Almomin, Ali (Saudi Aramco)

OnePetro 

Abstract

I examine the basis of slow convergence of tomographic full waveform inversion (TFWI) and discover that the reason behind it is the unbalanced effects of amplitudes and phase in the design of the regularization term. This imbalance results in a strong reliance of the kinematic updates on the amplitude fitting, slowing down the convergence. To mitigate the problem I propose two modifications to the tomographic inversion. First, by modifying the regularization term to focus more on the phase information, and second, simultaneously updating the source function for modeling. The adjustments reduce the gradient artifacts and allow for explicit control over the amplitudes and phases of the residuals.

Tomographic full waveform inversion (Symes, 2008; Sun and Symes, 2012; Biondi and Almomin, 2012) is an innovative inversion technique that preserves all the advantages and benefits of full waveform inversion (FWI) while at the same time bypassing its strict initial model requirement and cycle-skipping challenges. To reach this objective, TFWI alters FWI by merging its classical form with a modified form of wave-equation migration-velocity analysis (WEMVA). This combination displays itself as an extension of the velocity model through virtual axes (Biondi and Almomin, 2013).

The modeling operator is able to match the observed data by extending the velocity model with the proper axis, no matter what the accuracy of the initial model is, by using kinematic information from the extended axis with disregard to the occurrence of cycle skipping. The inversion is set up to extract all the essential information from the virtual axes and smoothly fold them back into their original, nonextended form of the model. The kinematic and dynamic information of the data were successfully inverted with exceptional robustness and precision.
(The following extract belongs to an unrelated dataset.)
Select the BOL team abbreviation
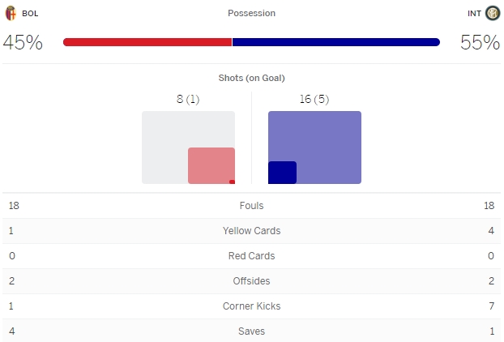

Even though cycle-skipping is not an issue with TFWI, this method creates its own challenges, which are; its high computational cost and the big number of iterations that it needs (Almomin and Biondi, 2013). The conventional FWI uses only a single frequency per iteration to match the phase (Pratt, 1999; Shin and Ha, 2008). Not using amplitudes reduces the accuracy of the solution because it prevents the simultaneous inversion of scales. Modifying the gradient calculation is another method that is used to reduce some "kinematic" artifacts (Fei and Williamson, 2010; Shen and Symes, 2015). These methods are appropriate for image-domain velocity analysis methods, such as WEMVA. The explicit calculations of the nonlinear modeling operator and residuals in the data space prevents it from being applied in TFWI.

Two adjustments to TFWI are proposed to reduce the slow convergence and allow for more control of the ratio between amplitude and phase. These adjustments are consistent in the framework of TFWI and allow for an accurate calculation of the gradient in the data space. The adjustments were tested and resulted in a reduction in the kinematic artifacts in the gradient.